Data for the task:

-------------------------

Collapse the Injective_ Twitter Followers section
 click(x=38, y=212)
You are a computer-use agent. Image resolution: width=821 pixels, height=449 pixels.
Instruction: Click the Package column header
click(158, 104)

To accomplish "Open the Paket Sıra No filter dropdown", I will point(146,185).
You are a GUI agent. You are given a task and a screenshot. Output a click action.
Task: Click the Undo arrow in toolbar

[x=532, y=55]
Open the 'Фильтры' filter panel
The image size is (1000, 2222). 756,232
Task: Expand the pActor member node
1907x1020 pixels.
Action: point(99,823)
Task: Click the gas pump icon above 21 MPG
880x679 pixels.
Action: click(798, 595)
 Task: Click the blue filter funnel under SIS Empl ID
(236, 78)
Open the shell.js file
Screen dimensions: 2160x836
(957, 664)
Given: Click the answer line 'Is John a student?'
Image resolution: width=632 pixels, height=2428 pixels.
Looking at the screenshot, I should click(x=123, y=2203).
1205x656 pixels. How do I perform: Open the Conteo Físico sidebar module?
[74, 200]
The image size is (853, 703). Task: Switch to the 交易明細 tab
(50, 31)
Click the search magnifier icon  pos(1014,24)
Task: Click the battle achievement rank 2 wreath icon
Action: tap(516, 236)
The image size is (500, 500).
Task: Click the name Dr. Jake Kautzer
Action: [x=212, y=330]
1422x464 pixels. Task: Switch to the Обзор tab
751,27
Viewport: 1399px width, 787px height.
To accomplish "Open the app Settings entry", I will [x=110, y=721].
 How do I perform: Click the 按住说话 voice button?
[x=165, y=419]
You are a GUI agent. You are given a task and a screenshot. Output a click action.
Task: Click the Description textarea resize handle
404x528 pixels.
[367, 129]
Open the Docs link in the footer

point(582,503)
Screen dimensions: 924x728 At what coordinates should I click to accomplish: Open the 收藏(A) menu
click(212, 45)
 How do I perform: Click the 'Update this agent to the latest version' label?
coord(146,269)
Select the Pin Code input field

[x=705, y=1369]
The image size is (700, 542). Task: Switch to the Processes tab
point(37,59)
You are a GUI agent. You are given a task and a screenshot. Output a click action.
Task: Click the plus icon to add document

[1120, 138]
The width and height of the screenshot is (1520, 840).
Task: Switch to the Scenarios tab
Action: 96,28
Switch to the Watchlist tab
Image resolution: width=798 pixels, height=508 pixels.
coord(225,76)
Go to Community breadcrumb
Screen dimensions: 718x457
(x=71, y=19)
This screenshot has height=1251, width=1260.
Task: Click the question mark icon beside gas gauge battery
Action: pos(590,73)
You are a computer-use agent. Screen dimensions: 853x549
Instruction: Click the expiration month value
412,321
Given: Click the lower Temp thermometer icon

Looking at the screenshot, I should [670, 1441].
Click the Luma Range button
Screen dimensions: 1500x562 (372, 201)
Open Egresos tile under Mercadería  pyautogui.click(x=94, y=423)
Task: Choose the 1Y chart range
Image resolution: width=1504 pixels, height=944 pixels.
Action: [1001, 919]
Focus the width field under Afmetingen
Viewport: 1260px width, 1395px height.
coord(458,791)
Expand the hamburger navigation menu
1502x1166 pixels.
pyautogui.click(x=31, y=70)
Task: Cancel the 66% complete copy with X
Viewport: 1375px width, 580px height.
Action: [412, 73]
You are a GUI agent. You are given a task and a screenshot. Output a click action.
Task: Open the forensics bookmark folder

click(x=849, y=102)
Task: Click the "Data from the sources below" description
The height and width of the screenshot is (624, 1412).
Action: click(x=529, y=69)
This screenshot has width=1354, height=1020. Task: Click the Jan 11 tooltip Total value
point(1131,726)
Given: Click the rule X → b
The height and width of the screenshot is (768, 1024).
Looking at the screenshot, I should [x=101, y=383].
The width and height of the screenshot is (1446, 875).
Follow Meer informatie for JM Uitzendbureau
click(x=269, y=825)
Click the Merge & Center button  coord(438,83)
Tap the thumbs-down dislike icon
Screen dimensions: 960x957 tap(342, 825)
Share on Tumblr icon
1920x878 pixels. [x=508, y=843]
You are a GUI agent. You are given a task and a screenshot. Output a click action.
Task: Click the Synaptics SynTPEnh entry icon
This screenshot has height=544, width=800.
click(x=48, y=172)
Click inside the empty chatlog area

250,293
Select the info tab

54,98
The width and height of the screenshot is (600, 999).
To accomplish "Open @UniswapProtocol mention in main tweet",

-------------------------

The answer should consist of all the lines above, retyped exactly.

Collapse the Injective_ Twitter Followers section
 click(x=38, y=212)
You are a computer-use agent. Image resolution: width=821 pixels, height=449 pixels.
Instruction: Click the Package column header
click(158, 104)

To accomplish "Open the Paket Sıra No filter dropdown", I will point(146,185).
You are a GUI agent. You are given a task and a screenshot. Output a click action.
Task: Click the Undo arrow in toolbar

[x=532, y=55]
Open the 'Фильтры' filter panel
The image size is (1000, 2222). 756,232
Task: Expand the pActor member node
1907x1020 pixels.
Action: point(99,823)
Task: Click the gas pump icon above 21 MPG
880x679 pixels.
Action: click(798, 595)
 Task: Click the blue filter funnel under SIS Empl ID
(236, 78)
Open the shell.js file
Screen dimensions: 2160x836
(957, 664)
Given: Click the answer line 'Is John a student?'
Image resolution: width=632 pixels, height=2428 pixels.
Looking at the screenshot, I should click(x=123, y=2203).
1205x656 pixels. How do I perform: Open the Conteo Físico sidebar module?
[74, 200]
The image size is (853, 703). Task: Switch to the 交易明細 tab
(50, 31)
Click the search magnifier icon  pos(1014,24)
Task: Click the battle achievement rank 2 wreath icon
Action: tap(516, 236)
The image size is (500, 500).
Task: Click the name Dr. Jake Kautzer
Action: [x=212, y=330]
1422x464 pixels. Task: Switch to the Обзор tab
751,27
Viewport: 1399px width, 787px height.
To accomplish "Open the app Settings entry", I will [x=110, y=721].
 How do I perform: Click the 按住说话 voice button?
[x=165, y=419]
You are a GUI agent. You are given a task and a screenshot. Output a click action.
Task: Click the Description textarea resize handle
404x528 pixels.
[367, 129]
Open the Docs link in the footer

point(582,503)
Screen dimensions: 924x728 At what coordinates should I click to accomplish: Open the 收藏(A) menu
click(212, 45)
 How do I perform: Click the 'Update this agent to the latest version' label?
coord(146,269)
Select the Pin Code input field

[x=705, y=1369]
The image size is (700, 542). Task: Switch to the Processes tab
point(37,59)
You are a GUI agent. You are given a task and a screenshot. Output a click action.
Task: Click the plus icon to add document

[1120, 138]
The width and height of the screenshot is (1520, 840).
Task: Switch to the Scenarios tab
Action: 96,28
Switch to the Watchlist tab
Image resolution: width=798 pixels, height=508 pixels.
coord(225,76)
Go to Community breadcrumb
Screen dimensions: 718x457
(x=71, y=19)
This screenshot has height=1251, width=1260.
Task: Click the question mark icon beside gas gauge battery
Action: pos(590,73)
You are a computer-use agent. Screen dimensions: 853x549
Instruction: Click the expiration month value
412,321
Given: Click the lower Temp thermometer icon

Looking at the screenshot, I should [670, 1441].
Click the Luma Range button
Screen dimensions: 1500x562 (372, 201)
Open Egresos tile under Mercadería  pyautogui.click(x=94, y=423)
Task: Choose the 1Y chart range
Image resolution: width=1504 pixels, height=944 pixels.
Action: [1001, 919]
Focus the width field under Afmetingen
Viewport: 1260px width, 1395px height.
coord(458,791)
Expand the hamburger navigation menu
1502x1166 pixels.
pyautogui.click(x=31, y=70)
Task: Cancel the 66% complete copy with X
Viewport: 1375px width, 580px height.
Action: [412, 73]
You are a GUI agent. You are given a task and a screenshot. Output a click action.
Task: Open the forensics bookmark folder

click(x=849, y=102)
Task: Click the "Data from the sources below" description
The height and width of the screenshot is (624, 1412).
Action: click(x=529, y=69)
This screenshot has width=1354, height=1020. Task: Click the Jan 11 tooltip Total value
point(1131,726)
Given: Click the rule X → b
The height and width of the screenshot is (768, 1024).
Looking at the screenshot, I should [x=101, y=383].
The width and height of the screenshot is (1446, 875).
Follow Meer informatie for JM Uitzendbureau
click(x=269, y=825)
Click the Merge & Center button  coord(438,83)
Tap the thumbs-down dislike icon
Screen dimensions: 960x957 tap(342, 825)
Share on Tumblr icon
1920x878 pixels. [x=508, y=843]
You are a GUI agent. You are given a task and a screenshot. Output a click action.
Task: Click the Synaptics SynTPEnh entry icon
This screenshot has height=544, width=800.
click(x=48, y=172)
Click inside the empty chatlog area

250,293
Select the info tab

54,98
The width and height of the screenshot is (600, 999).
To accomplish "Open @UniswapProtocol mention in main tweet",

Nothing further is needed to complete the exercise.